**EXERCISE BRIEF**
Your answer should be every line below that includes the word "column".

(Saved data entries)

========

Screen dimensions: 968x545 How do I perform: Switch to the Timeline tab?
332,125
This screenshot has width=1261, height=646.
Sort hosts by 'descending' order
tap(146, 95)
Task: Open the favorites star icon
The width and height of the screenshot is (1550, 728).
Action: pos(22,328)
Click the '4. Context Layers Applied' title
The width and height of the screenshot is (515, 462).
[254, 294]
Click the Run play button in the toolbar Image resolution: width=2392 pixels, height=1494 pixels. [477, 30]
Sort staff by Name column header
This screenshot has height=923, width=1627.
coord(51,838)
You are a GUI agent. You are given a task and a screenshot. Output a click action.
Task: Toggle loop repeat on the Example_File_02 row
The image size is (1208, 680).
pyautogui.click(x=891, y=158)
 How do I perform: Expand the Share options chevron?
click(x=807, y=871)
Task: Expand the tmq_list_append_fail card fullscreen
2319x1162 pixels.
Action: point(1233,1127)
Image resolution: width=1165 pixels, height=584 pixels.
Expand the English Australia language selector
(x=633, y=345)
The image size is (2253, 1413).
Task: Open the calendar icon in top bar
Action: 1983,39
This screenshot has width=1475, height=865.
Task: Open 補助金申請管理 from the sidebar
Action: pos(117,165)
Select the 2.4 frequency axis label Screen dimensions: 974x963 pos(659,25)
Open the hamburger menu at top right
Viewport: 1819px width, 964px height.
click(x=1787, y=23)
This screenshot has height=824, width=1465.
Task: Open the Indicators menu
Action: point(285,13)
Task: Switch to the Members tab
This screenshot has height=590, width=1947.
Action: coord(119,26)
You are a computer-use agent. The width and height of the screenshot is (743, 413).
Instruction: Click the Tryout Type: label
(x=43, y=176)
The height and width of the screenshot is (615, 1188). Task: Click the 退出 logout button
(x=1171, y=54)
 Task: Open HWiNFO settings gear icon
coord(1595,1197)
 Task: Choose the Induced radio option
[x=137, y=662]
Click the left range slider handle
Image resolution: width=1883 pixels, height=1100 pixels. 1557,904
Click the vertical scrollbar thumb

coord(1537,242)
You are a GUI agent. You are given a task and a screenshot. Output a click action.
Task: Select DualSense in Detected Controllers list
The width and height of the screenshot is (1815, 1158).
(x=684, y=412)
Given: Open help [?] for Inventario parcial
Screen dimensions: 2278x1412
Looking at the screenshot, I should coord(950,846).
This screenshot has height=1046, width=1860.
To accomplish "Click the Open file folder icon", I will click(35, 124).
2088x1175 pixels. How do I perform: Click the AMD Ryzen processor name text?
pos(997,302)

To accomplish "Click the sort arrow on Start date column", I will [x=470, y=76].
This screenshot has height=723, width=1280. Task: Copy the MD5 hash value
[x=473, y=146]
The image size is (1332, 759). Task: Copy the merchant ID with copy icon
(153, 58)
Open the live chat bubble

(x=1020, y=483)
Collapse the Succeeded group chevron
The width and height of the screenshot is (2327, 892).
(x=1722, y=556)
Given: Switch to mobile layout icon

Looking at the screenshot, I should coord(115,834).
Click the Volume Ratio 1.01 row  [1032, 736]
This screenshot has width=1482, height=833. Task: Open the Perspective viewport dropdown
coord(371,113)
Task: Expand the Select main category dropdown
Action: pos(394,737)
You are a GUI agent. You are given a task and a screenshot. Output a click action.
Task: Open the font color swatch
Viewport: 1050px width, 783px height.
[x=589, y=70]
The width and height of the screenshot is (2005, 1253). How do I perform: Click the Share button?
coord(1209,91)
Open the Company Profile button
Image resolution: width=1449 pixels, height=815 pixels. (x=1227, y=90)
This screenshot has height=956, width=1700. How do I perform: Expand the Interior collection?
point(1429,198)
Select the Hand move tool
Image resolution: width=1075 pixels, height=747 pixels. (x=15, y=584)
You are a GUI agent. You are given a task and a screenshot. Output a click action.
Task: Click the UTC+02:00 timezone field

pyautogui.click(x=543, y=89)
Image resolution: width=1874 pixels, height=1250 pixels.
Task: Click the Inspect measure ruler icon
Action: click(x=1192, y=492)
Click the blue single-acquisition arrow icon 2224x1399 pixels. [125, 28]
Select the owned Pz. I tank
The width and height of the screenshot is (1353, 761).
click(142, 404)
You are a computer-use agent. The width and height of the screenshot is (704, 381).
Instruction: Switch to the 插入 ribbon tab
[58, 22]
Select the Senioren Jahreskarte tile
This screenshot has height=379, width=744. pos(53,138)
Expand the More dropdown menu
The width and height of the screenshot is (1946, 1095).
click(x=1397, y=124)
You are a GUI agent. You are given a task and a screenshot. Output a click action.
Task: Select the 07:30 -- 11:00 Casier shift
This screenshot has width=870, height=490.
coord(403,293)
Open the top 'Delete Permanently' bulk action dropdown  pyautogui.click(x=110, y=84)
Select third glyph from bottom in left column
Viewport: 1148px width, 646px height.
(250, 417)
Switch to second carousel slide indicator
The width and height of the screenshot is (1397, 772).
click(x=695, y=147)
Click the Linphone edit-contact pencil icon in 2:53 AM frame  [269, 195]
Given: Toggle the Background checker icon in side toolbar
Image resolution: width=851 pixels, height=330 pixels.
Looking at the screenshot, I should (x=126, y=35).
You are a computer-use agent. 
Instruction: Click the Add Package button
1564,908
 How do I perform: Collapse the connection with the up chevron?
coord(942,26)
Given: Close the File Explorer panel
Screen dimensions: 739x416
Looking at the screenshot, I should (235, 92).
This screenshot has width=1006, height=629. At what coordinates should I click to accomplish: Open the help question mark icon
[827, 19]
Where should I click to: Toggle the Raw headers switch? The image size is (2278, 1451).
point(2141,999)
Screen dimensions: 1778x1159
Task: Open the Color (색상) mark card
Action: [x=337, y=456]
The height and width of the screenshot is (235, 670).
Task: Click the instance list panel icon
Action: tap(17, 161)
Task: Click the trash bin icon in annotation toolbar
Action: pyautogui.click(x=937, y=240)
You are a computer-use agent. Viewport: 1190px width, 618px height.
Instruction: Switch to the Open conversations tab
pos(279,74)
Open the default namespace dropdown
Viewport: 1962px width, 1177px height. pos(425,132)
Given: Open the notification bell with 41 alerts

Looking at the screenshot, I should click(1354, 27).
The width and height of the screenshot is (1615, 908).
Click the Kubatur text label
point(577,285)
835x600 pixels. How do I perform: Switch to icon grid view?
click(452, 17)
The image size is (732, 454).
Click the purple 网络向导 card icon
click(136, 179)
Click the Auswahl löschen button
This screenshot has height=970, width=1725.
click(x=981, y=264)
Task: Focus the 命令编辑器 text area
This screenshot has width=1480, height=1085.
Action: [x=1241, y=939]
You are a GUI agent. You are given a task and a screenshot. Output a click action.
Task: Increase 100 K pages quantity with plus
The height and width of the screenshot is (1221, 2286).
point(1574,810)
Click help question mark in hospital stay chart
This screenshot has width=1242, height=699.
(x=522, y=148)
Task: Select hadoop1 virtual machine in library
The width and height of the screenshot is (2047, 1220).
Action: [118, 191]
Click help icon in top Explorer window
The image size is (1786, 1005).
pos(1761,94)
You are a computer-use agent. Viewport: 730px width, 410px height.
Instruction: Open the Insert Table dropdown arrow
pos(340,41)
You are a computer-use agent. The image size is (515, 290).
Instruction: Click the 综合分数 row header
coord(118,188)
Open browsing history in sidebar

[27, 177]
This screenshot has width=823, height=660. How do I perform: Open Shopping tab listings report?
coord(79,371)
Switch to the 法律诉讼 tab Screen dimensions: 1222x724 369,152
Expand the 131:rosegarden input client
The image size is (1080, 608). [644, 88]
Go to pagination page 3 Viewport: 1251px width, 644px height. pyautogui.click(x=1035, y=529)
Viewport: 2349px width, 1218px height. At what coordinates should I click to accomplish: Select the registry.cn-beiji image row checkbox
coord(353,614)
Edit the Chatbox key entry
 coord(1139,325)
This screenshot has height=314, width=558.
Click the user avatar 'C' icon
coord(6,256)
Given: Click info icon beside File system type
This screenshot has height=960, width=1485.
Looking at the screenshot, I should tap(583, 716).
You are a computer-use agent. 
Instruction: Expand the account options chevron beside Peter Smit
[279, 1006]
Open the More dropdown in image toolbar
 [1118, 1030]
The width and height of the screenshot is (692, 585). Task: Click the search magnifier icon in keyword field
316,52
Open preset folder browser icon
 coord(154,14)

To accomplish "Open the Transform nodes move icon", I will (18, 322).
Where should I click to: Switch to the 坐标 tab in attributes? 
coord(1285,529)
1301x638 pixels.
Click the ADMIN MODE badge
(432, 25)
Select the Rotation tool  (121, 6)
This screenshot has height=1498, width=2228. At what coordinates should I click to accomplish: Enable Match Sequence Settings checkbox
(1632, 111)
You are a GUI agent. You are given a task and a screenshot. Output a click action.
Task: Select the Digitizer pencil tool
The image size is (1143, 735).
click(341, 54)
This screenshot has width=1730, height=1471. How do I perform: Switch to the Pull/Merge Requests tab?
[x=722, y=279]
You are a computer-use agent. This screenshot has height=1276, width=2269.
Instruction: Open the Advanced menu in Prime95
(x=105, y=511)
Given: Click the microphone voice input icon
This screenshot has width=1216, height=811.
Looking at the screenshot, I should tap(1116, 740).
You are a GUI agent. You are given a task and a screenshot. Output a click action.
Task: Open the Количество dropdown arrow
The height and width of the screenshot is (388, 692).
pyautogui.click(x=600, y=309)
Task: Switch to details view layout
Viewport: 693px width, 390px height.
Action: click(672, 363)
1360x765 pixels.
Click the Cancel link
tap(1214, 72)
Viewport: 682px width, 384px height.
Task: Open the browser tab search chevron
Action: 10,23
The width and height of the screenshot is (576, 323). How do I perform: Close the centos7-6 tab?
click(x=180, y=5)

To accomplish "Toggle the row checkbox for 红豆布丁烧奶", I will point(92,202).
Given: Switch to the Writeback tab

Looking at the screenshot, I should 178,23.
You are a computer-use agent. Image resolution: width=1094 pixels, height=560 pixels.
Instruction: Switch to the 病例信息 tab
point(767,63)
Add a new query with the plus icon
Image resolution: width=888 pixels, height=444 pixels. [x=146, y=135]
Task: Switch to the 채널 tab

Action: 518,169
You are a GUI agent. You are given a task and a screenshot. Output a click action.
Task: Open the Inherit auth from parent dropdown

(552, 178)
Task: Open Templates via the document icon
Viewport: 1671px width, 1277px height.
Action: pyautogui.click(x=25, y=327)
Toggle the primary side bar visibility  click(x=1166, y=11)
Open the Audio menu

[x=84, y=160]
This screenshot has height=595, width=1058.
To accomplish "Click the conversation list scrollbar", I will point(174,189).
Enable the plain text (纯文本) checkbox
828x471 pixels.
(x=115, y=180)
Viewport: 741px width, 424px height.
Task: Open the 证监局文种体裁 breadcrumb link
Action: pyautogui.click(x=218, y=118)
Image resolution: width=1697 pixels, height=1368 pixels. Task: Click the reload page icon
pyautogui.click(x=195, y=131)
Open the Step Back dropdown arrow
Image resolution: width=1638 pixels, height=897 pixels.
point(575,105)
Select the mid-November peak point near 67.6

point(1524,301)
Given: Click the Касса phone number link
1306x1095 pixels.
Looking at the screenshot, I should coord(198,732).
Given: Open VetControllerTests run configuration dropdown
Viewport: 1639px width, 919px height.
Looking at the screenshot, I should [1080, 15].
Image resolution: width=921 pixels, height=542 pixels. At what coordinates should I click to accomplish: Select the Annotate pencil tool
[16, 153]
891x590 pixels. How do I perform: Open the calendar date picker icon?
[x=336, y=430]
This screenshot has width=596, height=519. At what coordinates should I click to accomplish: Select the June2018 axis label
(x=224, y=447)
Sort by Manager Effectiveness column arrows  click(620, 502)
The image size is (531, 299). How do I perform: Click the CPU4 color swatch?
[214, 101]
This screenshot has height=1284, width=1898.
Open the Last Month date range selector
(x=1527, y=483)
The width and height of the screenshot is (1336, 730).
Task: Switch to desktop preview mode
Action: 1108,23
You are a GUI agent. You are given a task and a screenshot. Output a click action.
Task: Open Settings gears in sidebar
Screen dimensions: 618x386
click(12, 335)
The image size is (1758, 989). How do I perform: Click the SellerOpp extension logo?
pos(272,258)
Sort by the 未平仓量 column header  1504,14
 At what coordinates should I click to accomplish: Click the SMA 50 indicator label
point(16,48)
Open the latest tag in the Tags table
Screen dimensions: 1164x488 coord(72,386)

========

**RESPONSE TO THIS TASK**
Sort staff by Name column header
To accomplish "Click the sort arrow on Start date column", I will [x=470, y=76].
Select third glyph from bottom in left column
Sort by Manager Effectiveness column arrows  click(620, 502)
Sort by the 未平仓量 column header  1504,14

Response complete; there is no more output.